Another route is Briancon via Montgenevre to Sestriere.

Obviously there are the 2 tunnels as well


----------



## m30 (Feb 14, 2018)

We did this road in the motorhome a few years ago and i cant remember any part of it being anywhere near as narrow with steep sides as the road down into St Claud, its more of a truck type a road with hairpins.

Stu


----------



## mark61 (Feb 14, 2018)

D900/SS21 Nice wide road, not hairy at all. Vinadio is a nice little town with an old forte, worth a little walk round.


----------



## jagmanx (Feb 14, 2018)

*Vinadio*

looks to have  a reasonable sosta


----------



## mark61 (Feb 14, 2018)

jagmanx said:


> looks to have  a reasonable sosta



Yes, good size sosta. Have seen it fairly full a few times though, empty other times.


----------



## Robina (Feb 14, 2018)

We went from Barcelonette over the col de larche and it is not the sort of hairy you are worried about.
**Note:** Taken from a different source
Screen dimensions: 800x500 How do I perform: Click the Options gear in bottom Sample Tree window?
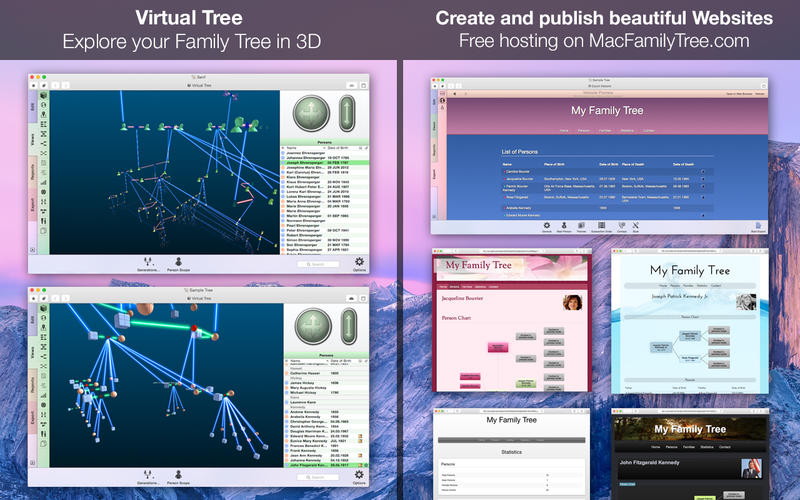[x=359, y=470]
Hairpins, yes, scary drops, no.  Be warned that in August last year we tried to come back from Italy through the route via the col de mont genevre that ends up in Briancon and had a very nasty time due to a diversion around ssome roadworks. These are major bridge repairs that may or may not be finished yet so it would be worth checking if you are thinking of it. It involved a 'route de secours' restricted to vehicles under 8 metres. This was essentially an emergency route on the other side of the steep valley from the main road: very narrow with passing places cut into the cliff face and very hairy drops. We are only six metres but this did not stop some car drivers getting angry with us. The diversion en route to briancon from the French side is well signed and sends you via Barcelonette.


----------